SET EXERCISE. Please copy out, unchanged and with nothing else, the lines beginning with the one that contains "598, 316, 650)" and ending with the one that contains "770, 869, 781)", both of those included.

** Start of INPUT FOR THIS TASK **

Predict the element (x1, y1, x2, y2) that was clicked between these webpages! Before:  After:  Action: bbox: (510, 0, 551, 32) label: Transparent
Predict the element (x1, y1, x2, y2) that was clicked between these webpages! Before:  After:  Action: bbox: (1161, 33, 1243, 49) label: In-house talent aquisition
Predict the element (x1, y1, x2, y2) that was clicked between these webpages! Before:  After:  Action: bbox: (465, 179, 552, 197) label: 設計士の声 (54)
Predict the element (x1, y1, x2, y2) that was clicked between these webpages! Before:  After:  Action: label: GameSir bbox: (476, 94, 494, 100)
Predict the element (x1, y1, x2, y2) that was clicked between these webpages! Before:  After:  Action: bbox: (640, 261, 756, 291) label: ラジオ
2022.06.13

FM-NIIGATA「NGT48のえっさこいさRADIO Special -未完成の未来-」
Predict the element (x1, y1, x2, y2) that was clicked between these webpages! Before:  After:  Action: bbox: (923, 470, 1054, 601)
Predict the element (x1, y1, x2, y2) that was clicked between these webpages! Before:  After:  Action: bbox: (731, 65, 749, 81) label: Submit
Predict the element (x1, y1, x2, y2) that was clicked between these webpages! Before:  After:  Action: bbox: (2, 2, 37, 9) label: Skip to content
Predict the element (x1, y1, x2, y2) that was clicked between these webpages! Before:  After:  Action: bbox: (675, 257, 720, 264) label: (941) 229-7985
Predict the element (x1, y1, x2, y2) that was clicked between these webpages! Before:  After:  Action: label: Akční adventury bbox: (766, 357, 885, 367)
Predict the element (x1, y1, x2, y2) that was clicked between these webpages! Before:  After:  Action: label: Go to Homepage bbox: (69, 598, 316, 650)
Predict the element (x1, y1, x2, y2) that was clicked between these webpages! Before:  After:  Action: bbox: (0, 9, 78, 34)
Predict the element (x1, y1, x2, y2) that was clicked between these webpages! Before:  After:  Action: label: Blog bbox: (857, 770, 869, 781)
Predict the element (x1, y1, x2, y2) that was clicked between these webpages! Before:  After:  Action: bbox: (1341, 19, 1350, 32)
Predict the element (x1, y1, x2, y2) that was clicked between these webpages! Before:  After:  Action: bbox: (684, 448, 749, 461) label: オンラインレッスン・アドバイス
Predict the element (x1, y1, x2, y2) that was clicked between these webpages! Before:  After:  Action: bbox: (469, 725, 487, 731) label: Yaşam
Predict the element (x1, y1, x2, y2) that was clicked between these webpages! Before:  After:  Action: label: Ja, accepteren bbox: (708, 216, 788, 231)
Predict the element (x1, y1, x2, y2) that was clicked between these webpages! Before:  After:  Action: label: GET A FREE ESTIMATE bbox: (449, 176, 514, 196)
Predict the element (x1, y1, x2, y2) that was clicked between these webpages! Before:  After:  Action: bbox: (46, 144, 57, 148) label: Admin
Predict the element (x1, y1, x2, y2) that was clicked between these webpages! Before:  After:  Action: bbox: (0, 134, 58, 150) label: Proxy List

** End of INPUT FOR THIS TASK **

SOLUTION TO THIS EXERCISE.
Predict the element (x1, y1, x2, y2) that was clicked between these webpages! Before:  After:  Action: label: Go to Homepage bbox: (69, 598, 316, 650)
Predict the element (x1, y1, x2, y2) that was clicked between these webpages! Before:  After:  Action: bbox: (0, 9, 78, 34)
Predict the element (x1, y1, x2, y2) that was clicked between these webpages! Before:  After:  Action: label: Blog bbox: (857, 770, 869, 781)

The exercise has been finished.